*Exercise task*
Reproduce the listing below verbatim, from the line containing "Given: Open the System Restore tool entry" through the end of the listing, leaving out the pictures.

----

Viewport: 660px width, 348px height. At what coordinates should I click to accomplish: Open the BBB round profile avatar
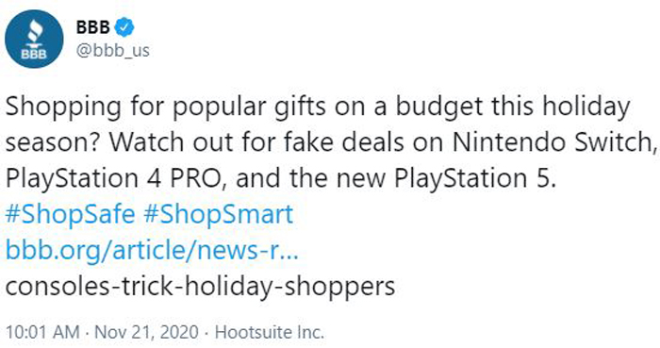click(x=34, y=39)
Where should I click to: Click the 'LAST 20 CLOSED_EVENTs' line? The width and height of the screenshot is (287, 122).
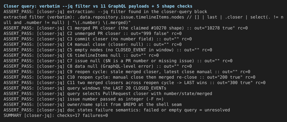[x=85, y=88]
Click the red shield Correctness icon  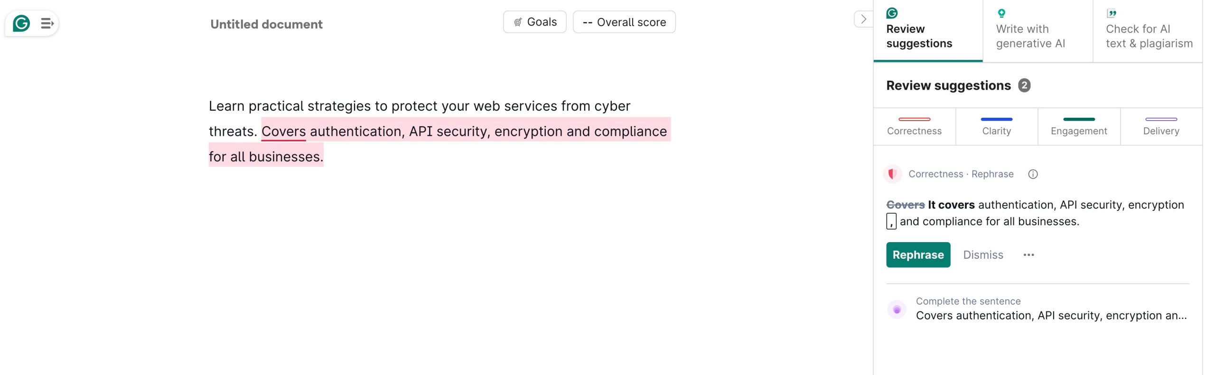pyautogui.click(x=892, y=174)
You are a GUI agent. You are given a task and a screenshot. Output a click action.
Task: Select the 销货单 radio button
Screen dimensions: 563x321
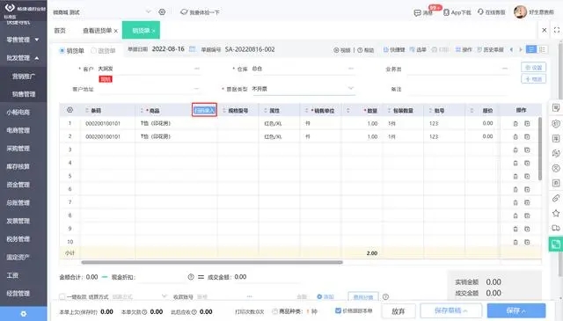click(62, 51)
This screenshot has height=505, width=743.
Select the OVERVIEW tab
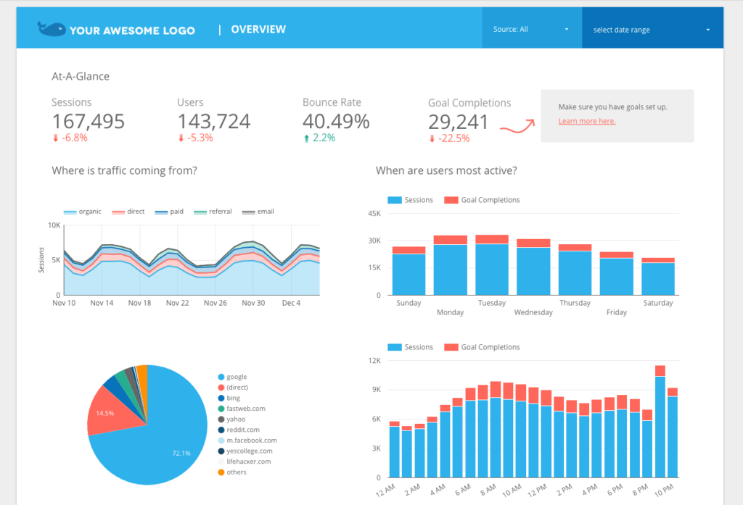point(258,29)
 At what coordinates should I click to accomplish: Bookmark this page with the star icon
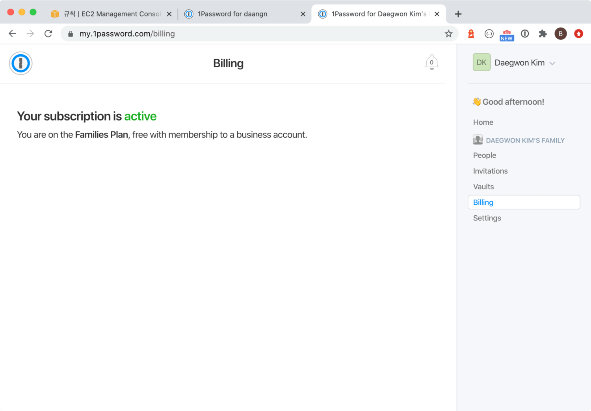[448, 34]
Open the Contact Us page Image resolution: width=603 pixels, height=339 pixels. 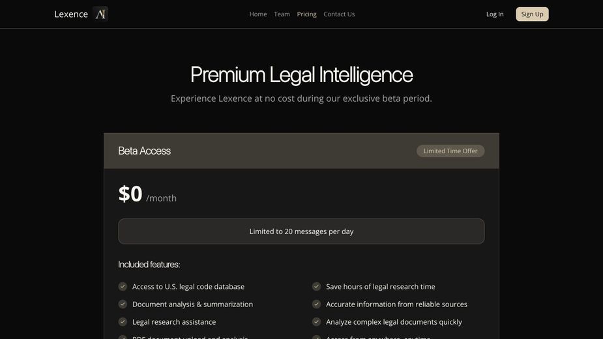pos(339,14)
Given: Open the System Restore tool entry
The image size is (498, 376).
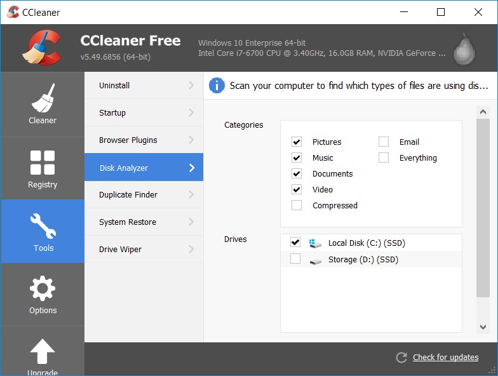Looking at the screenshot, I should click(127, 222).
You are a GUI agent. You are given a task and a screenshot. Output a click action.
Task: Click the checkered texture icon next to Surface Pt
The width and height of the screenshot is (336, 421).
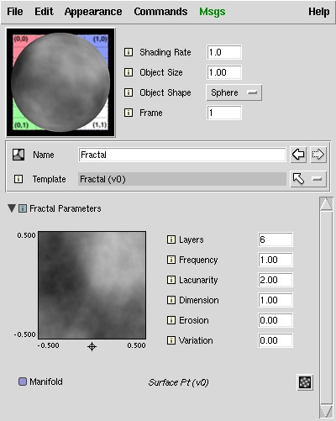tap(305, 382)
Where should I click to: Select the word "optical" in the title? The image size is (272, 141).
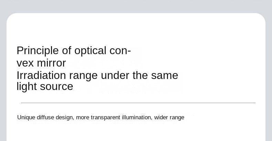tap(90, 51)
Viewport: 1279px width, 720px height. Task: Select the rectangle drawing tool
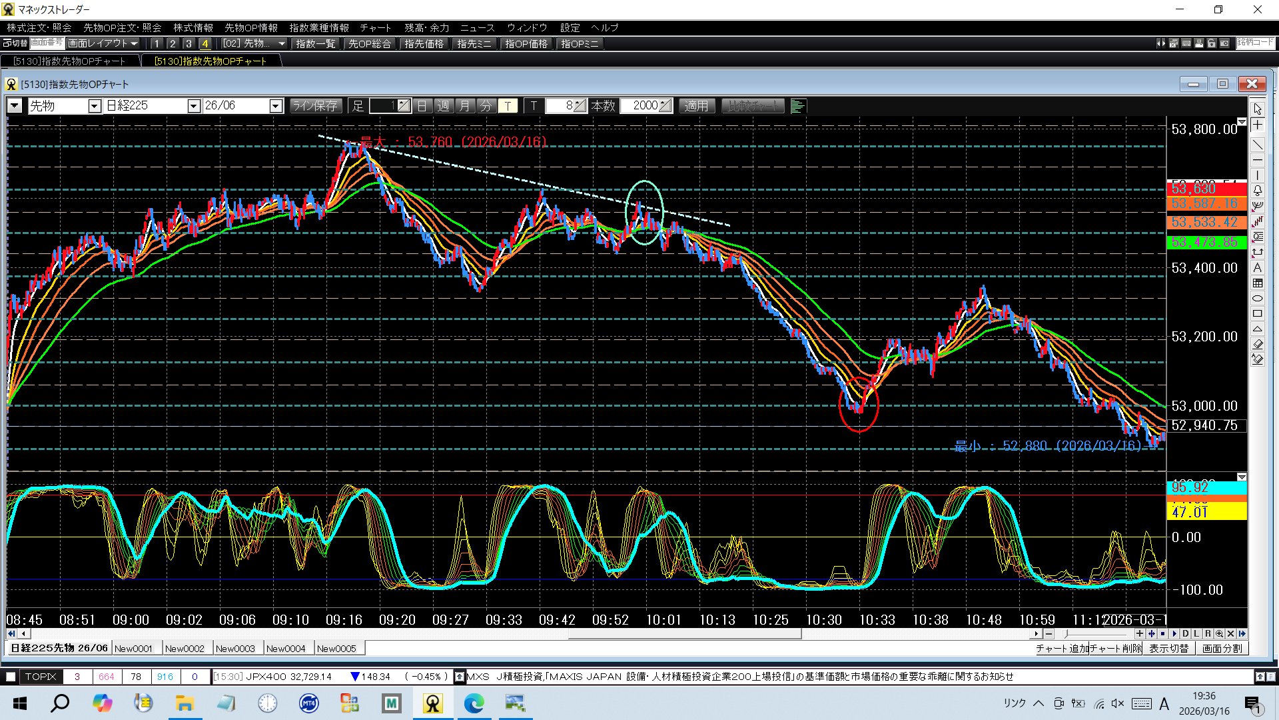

----

*Answer to the task*
Given: Open the System Restore tool entry
The image size is (498, 376).
Looking at the screenshot, I should click(127, 222).
You are a GUI agent. You are given a task and a screenshot. Output a click action.
Task: Click the checkered texture icon next to Surface Pt
The width and height of the screenshot is (336, 421).
tap(305, 382)
Where should I click to: Select the word "optical" in the title? The image size is (272, 141).
tap(90, 51)
Viewport: 1279px width, 720px height. Task: Select the rectangle drawing tool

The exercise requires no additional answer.